2. IL NE FAUT PAS CONFONDRE RÉCIT ET DIALOGUE
ENFIN, Il ne faut pas confondre le « Je » qui raconte avec le « Je » d’un dialogue.
Les dialogues sont des échanges entre les personnages, qui vont exister dans les trois cas de narrateur possible. C’est l’usage des guillemets comme ponctuation qui ouvrent et ferment ces temps de dialogue.
Ils constituent comme une « bulle » dans une bande dessinée (un phylactère), ils marquent la présence de « paroles rapportées » ; rapportées par un narrateur-auteur, un narrateur-personnage ou un narrateur-voix. Ces pronoms « Je », « Tu »… isolés du récit par les guillemets ne peuvent donc pas nous servir à comprendre qui raconte l’histoire.
En voici un exemple :
Midi finissait de sonner. La porte de l’école s’ouvrit, et les gamins se précipitèrent en se bousculant pour sortir plus vite. Mais au lieu de se disperser rapidement et de rentrer dîner, comme ils le faisaient chaque jour, ils s’arrêtèrent à quelques pas, se réunirent par groupes et se mirent à chuchoter.

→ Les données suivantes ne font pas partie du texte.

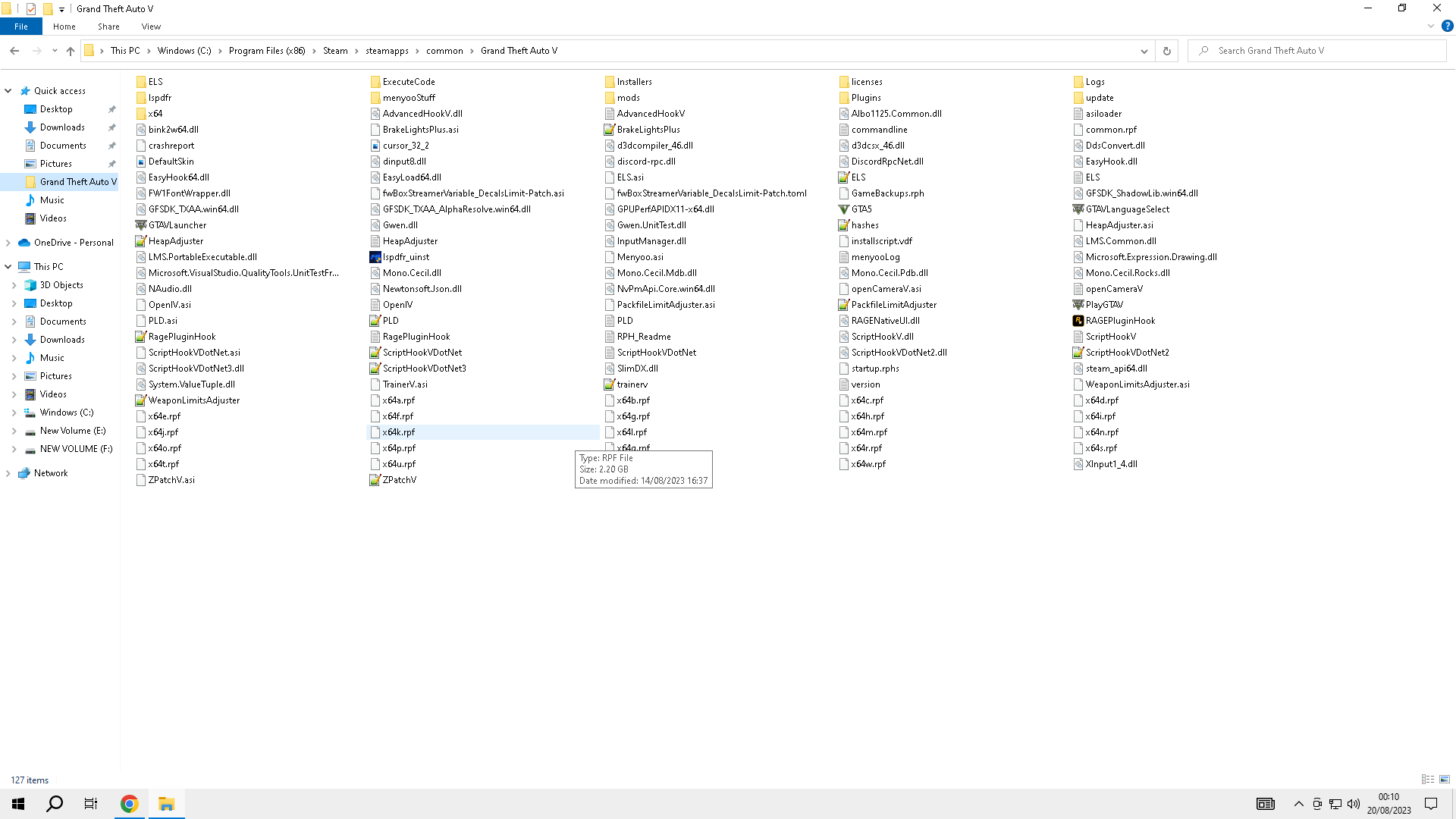Switch to details view layout icon

click(1428, 779)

C’est que, ce matin-là, Simon, le fils de la Blanchotte, était venu à la classe pour la première fois.
– Comment t’appelles-tu, toi ?
Il répondit : « Simon. »
– Simon quoi ? reprit l’autre.
L’enfant répéta tout confus : « Simon. »
Le gars lui cria : « On s’appelle Simon quelque chose… c’est pas un nom ça… Simon. »

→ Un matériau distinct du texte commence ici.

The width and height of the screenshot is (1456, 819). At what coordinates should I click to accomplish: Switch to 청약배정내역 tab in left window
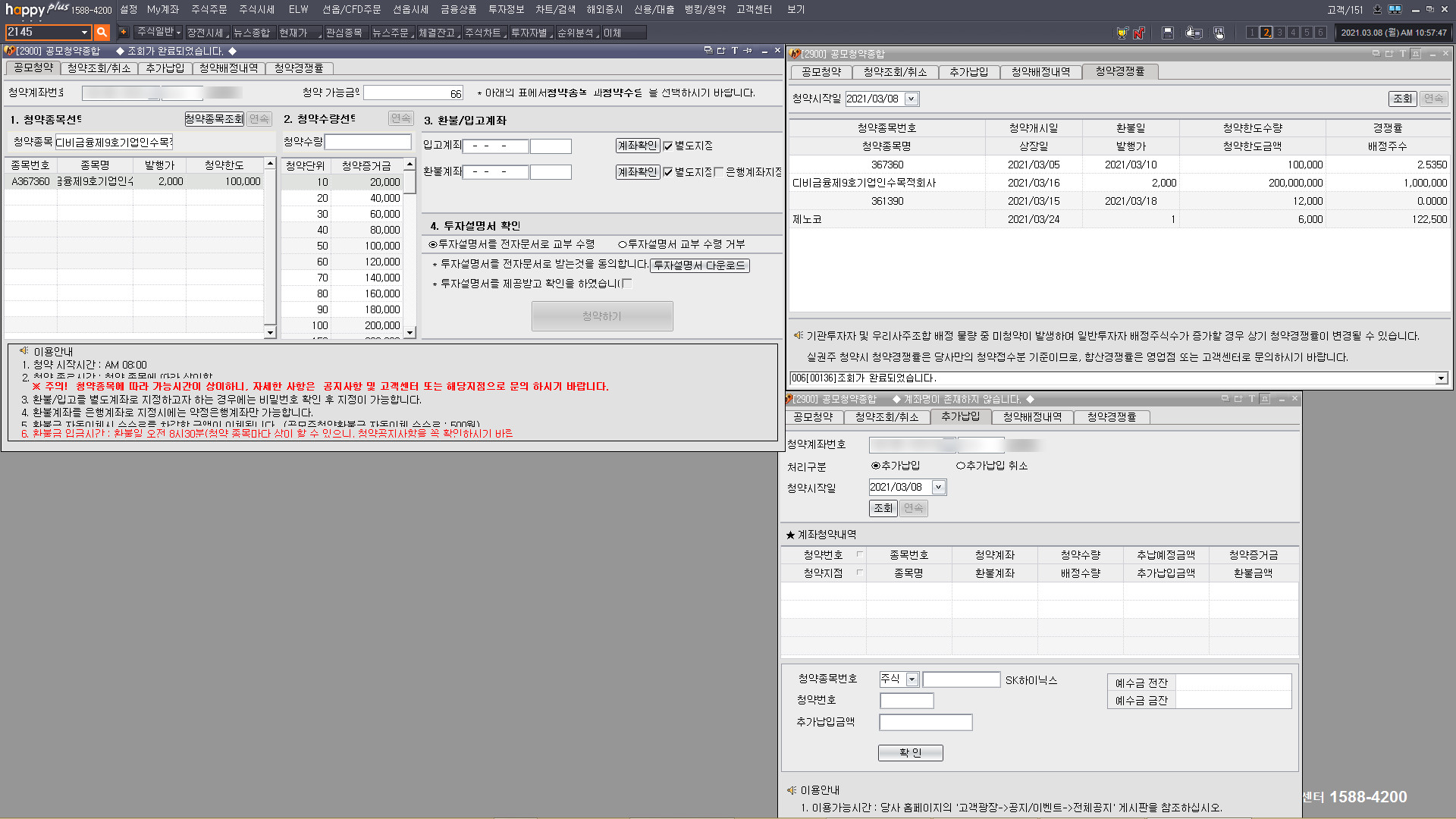tap(228, 68)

Et lui, prêt à pleurer, répondit pour la troisième fois :
– Je m’appelle Simon. »
Le Papa de Simon G. de MAUPASSANT La Maison Tellier (1881) [Journal (1879)]

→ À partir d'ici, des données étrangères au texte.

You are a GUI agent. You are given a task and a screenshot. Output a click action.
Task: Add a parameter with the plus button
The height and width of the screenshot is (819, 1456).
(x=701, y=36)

JE c’est SIMON qui répond à un des écoliers.
Le narrateur est externe. L’énoncé du récit est coupé de la situation d’énonciation en IL. Les seuls JE de ce texte seront toujours entre guillemets.
Paris année 50

Conclusion

1. La présence du NP dans le récit peut se constater
* par tous les mots qui renvoient à une personne présente « sujet de l’action » (pronoms personnels, pr ou adj possessif, adv de lieu, de temps…)
* Il faut aussi prendre en compte les marques de la présence d’un destinataire
2.  Ensuite Le narrateur personnage en JE peut être très discret
3. Le JE peut être présent à deux moments de l’énonciation [Question du DNB]
4. et enfin, Un JE peut en cacher un autre

II Il y a également deux erreurs à éviter
Tout d’abord
1.  JE n’interdit pas « IL »
Et pour finir
2. Il ne faut pas confondre le « Je » qui raconte avec le « Je » de paroles rapportées.